Echogenicity of the substantia nigra -: Association with increased iron content and marker for susceptibility to nigrostriatal injury

Background: Patients with Parkinson disease characteristically exhibit an increased echogenicity of the substantia nigra (SN) on transcranial sonography, a new neuroimaging technique. The same echo feature of the SN can be identified in 9% of healthy adults. Objective: To evaluate the relevance of the echogenic SN in healthy adults. Design: In the first part of the study, 10 healthy subjects younger than 40 years with a distinct SN hyperechogenicity underwent extensive neurological, motor, neuropsychological, and fluorine 18-dopa positron emission tomographic ([F-18]-dopa PET) examinations. Results were compared with those of 10 subjects with a low echogenic SN. In the second part of the study, the postmortem brains of 20 patients without extrapyramidal disorders during their lifetime were sonographically examined with a particular focus on SN echogenicity. Subsequently, one half of the brain was prepared for heavy metal analysis, the other for a histological examination.
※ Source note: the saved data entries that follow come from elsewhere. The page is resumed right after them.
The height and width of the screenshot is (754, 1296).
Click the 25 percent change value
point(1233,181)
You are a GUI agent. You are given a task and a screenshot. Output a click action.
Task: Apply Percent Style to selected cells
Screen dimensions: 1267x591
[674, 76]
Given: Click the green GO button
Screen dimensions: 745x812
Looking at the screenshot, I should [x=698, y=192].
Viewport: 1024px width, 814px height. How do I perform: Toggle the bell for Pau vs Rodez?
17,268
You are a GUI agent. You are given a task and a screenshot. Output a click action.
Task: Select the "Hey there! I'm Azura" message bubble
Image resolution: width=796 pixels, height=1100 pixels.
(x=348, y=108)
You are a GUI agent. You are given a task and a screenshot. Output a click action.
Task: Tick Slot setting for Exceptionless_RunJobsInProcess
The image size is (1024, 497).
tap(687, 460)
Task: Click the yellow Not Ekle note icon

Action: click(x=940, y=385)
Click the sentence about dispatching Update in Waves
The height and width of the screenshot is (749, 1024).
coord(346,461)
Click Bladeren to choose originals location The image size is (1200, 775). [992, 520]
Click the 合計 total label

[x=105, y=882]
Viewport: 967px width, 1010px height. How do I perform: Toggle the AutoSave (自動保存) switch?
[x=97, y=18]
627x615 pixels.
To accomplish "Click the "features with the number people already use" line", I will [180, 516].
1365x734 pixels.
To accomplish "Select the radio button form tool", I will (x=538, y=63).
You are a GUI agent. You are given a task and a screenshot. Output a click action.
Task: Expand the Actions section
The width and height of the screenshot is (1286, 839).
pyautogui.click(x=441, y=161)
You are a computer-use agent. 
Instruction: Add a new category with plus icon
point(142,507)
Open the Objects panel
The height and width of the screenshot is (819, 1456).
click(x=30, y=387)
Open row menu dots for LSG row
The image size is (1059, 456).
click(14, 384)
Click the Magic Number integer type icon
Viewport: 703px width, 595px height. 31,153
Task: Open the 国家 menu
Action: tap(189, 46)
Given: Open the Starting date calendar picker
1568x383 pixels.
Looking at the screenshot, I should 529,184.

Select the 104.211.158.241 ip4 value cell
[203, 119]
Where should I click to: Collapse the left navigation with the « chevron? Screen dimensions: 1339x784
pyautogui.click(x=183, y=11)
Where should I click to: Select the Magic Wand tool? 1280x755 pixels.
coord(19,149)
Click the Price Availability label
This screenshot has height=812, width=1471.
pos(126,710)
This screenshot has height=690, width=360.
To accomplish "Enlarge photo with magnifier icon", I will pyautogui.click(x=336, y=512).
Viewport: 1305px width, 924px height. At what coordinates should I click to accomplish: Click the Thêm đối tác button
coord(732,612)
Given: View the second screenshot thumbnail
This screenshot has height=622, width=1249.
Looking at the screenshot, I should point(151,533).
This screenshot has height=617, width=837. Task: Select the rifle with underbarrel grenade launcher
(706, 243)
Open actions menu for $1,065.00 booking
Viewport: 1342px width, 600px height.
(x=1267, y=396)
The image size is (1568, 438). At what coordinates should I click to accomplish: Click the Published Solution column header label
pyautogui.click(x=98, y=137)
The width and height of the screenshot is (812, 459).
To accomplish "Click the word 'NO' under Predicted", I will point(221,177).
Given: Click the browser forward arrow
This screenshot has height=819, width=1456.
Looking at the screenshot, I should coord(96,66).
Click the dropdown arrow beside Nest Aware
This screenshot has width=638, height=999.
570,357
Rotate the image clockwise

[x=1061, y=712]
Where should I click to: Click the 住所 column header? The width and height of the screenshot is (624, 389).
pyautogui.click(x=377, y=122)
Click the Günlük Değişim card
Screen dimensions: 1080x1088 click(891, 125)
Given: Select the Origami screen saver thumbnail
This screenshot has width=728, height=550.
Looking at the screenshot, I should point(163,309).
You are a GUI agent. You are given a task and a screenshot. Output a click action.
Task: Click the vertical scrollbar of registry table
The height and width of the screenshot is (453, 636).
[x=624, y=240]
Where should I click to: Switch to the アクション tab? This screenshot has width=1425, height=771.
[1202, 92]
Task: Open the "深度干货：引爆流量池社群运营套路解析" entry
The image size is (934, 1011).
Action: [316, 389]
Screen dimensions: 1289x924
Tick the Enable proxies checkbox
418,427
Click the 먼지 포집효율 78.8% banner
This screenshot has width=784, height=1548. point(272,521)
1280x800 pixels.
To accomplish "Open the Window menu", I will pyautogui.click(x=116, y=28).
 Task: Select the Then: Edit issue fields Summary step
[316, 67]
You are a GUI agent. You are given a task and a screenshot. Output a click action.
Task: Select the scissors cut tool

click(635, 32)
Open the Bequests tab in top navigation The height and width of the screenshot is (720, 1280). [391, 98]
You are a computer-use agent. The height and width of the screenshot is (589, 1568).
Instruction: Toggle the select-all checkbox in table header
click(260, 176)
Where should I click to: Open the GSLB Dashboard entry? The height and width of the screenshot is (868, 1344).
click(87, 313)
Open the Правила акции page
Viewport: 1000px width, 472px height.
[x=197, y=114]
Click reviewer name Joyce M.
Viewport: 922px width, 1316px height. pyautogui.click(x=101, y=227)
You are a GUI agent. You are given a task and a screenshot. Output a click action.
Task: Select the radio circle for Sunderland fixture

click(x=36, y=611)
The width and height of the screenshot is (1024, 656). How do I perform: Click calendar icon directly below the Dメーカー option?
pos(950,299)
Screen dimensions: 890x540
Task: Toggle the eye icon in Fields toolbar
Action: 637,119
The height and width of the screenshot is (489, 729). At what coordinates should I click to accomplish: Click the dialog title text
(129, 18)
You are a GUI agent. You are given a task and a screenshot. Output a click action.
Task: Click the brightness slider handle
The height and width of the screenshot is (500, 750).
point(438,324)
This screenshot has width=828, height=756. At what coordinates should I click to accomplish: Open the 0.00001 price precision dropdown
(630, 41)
Results: Healthy subjects with SN hyperechogenicity exhibited a significant reduction of the [F-18] -dopa uptake, especially in the putamen (Wilcoxon matched pair test: left side, P=.006; right side, P=.009), whereas their neuropsychological and motor performance were normal. Postmortem studies showed that the echogenicity of the SN correlated with its iron content. Conclusions: Increased echogenicity of the SN, characteristically seen in Parkinson disease, is related to a functional impairment of the nigrostriatal system (even in young healthy adults) that can be revealed by [F-18]dopa PET studies. Substantia nigra hyperechogenicity is related to a higher tissue iron level, which is known to enhance the cells' generation of reactive oxygen specimens. Therefore, we hypothesize that transcranial sonography may identify a susceptibility marker for the development of nigral injury that can be detected early in life, prior to the onset of Parkinson disease.